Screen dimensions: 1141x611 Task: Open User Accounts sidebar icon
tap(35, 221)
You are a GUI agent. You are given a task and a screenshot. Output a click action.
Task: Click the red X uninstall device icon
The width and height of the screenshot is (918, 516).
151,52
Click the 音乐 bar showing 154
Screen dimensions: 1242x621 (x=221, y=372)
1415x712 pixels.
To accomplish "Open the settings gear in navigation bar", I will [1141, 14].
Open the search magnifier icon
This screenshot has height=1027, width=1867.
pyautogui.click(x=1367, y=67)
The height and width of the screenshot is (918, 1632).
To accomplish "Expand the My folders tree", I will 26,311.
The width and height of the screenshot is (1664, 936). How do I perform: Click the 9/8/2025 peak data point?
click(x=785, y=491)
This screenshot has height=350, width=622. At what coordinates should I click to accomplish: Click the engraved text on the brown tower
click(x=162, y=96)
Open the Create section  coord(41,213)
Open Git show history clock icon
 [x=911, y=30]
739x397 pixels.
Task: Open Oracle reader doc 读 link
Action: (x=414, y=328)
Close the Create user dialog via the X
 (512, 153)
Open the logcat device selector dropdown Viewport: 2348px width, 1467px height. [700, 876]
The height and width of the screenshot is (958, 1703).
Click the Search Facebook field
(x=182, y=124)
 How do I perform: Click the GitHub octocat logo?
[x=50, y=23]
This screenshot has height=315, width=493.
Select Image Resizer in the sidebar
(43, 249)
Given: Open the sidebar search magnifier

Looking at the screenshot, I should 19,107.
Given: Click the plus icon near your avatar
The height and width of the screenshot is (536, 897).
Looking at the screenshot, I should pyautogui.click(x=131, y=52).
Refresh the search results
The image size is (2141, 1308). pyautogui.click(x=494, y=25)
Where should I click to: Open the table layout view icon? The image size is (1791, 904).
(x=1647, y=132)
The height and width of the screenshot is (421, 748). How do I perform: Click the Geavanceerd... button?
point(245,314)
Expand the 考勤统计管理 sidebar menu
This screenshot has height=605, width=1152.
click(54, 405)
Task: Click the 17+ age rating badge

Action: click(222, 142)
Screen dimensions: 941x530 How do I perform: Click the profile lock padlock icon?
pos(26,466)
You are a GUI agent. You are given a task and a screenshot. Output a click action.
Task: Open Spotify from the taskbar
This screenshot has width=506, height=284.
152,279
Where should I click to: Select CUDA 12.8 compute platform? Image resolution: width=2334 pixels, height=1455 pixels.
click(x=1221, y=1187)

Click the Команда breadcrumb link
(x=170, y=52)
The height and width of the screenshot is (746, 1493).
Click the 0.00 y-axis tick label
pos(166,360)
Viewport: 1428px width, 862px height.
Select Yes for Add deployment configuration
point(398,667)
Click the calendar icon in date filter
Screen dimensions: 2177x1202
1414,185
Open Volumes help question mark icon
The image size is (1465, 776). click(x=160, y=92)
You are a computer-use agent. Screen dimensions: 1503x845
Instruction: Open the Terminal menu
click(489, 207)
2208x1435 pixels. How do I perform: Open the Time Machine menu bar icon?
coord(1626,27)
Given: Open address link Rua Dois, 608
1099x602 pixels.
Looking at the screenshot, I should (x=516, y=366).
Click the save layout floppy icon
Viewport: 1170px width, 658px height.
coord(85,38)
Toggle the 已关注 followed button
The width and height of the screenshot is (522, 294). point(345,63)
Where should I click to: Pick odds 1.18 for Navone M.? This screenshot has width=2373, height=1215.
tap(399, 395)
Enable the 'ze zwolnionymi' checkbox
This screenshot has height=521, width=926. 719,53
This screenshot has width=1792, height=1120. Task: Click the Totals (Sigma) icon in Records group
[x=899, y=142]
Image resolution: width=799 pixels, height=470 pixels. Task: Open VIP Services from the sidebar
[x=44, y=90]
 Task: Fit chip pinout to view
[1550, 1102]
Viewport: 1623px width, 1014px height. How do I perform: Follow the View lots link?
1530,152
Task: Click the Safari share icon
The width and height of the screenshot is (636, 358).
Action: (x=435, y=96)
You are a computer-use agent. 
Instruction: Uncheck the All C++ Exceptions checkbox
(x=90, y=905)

..............................

__Required work__: Among the records above, find each line holding "agent" and list it.

__Task result__:
You are a GUI agent. You are given a task and a screenshot. Output a click action.
You are a GUI agent. You are given a task and a screenshot. Output a click action.
You are a computer-use agent. Screen dimensions: 1503x845
You are a computer-use agent. 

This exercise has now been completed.